Ändern Sie nicht von sich aus die verschriebene Dosierung. Wenn Sie glauben, das Arzneimittel wirke zu schwach oder zu stark, so sprechen Sie mit Ihrem Arzt oder Apotheker bzw. mit Ihrer Ärztin oder Apothekerin.

Welche Nebenwirkungen kann Trimipramin Sandoz® haben?

Folgende Nebenwirkungen können bei der Einnahme von Trimipramin Sandoz auftreten:
Müdigkeit und Schwindel, gelegentlich auch Benommenheit, Zittern, Unruhe, Schlafstörungen, Schläfrigkeit, Kopfschmerzen, hoher Blutzuckerspiegel, Herzfunktionsstörungen (Herzrhythmusstörungen), Bauchbeschwerden und Entzündung der Mundschleimhaut. In gewissen Fällen kann Mundtrockenheit, verschwommenes Sehen, Wallungen, Schweissausbruch, Verstopfung und Schwierigkeiten beim Wasserlösen sowie Harnverhaltung vorkommen. Seltener kommt es zu allergischen Reaktionen, Juckreiz, Lichtempfindlichkeit, Hautausschlag, Schwellung im Gesicht, Blutdruckabfall, Herzklopfen, Herzrhythmusstörungen, Launenhaftigkeit und Verwirrtheit v.a. bei älteren Patienten bzw. Patientinnen, epileptischen Anfällen, Bewegungsstörungen, Beeinträchtigung der Leberfunktion, wie Gallenstauung, Gelbsucht, Leberentzündung oder erhöhte Leberfunktionswerte. In Einzelfällen wurde eine Brustvergrösserung beim Mann und Milchfluss aus der weiblichen Brust beobachtet. Eine Beeinflussung des gewohnten Sexualverhaltens ist möglich. Gewichtszunahme aufgrund der psychischen Besserung kann vorkommen.
Eine Zunahme des Auftretens von Verhaltensstörungen, einschliesslich verstärkten Risikos suizidaler Gedanken, Selbstverletzung und Suizid, wurde bei Kindern, Jugendlichen und jungen Erwachsenen bis 25 Jahre mit Depression oder anderer psychiatrischer Störungen während der Behandlung mit Antidepressiva berichtet.
Bei Patienten welche trizyklische Antidepressiva oder selektive Serotonin-Wiederaufnahmehemmer einnahmen, wurde ein erhöhtes Risiko von Knochenbrüchen beobachtet.
Wenn Sie Nebenwirkungen bemerken, die hier nicht beschrieben sind, sollten Sie Ihren Arzt oder Apotheker bzw. Ihre Ärztin oder Apothekerin informieren.

Was ist ferner zu beachten?

Trimipramin Sandoz Tropfen enthalten 12% Vol. Alkohol. Von Alkoholkonsum während der Behandlung wird grundsätzlich abgeraten. Nach dem erstmaligen Öffnen sind die Tropfen 12 Monate haltbar. Das Präparat ist auch alkoholfrei (als Tabletten) erhältlich.
Das Arzneimittel in der Originalpackung, bei Raumtemperatur (15−25°C), vor Licht geschützt und ausser Reichweite von Kindern aufbewahren.
Das Arzneimittel darf nur bis zu dem auf dem Behälter mit «EXP» bezeichneten Datum verwendet werden.
Weitere Auskünfte erteilt Ihnen Ihr Arzt oder Apotheker, bzw. Ihre Ärztin oder Apothekerin. Diese Personen verfügen über die ausführliche Fachinformation.

Wo erhalten Sie Trimipramin Sandoz®? Welche Packungen sind erhältlich?

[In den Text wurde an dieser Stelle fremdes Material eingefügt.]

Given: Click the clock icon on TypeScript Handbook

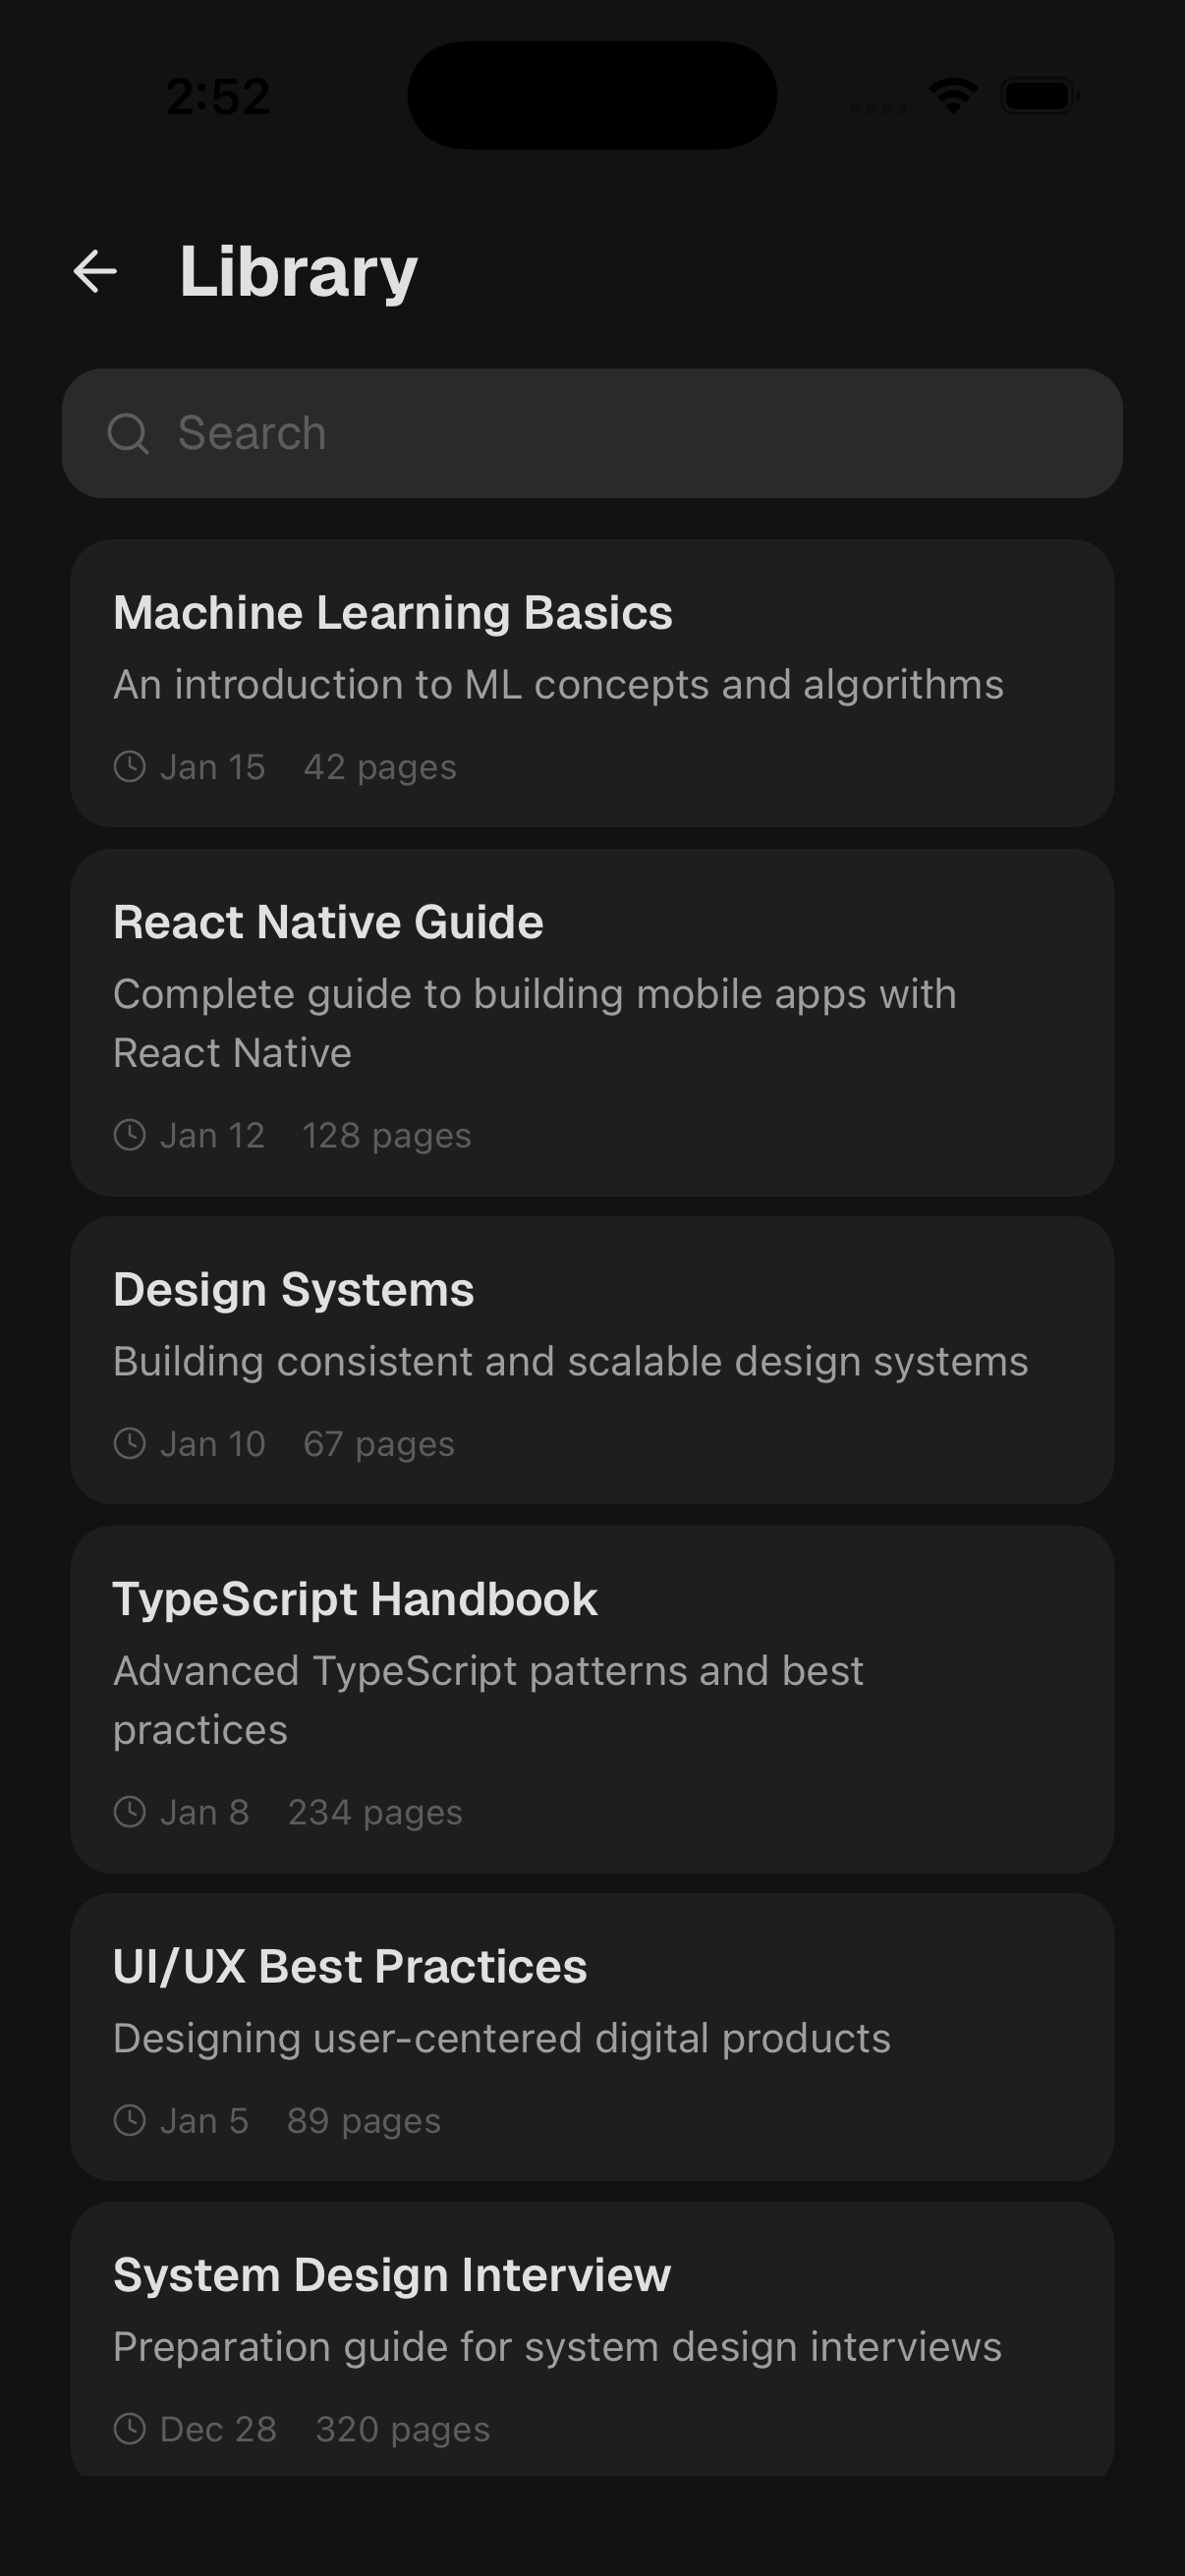Looking at the screenshot, I should coord(132,1810).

In Apotheken nur gegen ärztliche Verschreibung.
Tabletten
Packung mit 50 und 200 Tabletten zu 25 mg (teilbar).
Packungen mit 20 und 100 Tabletten zu 100 mg (teilbar).
Tropfen
Flaschen zu 30 ml zu 4% (1 Tropfen entspr. 1 mg Trimipramin).

Zulassungsnummer

55835, 58449 (Swissmedic)

Zulassungsinhaberin

Sandoz Pharmaceuticals AG, Risch; Domizil: Rotkreuz

Diese Packungsbeilage wurde im Dezember 2014 letztmals durch die Arzneimittelbehörde (Swissmedic) geprüft.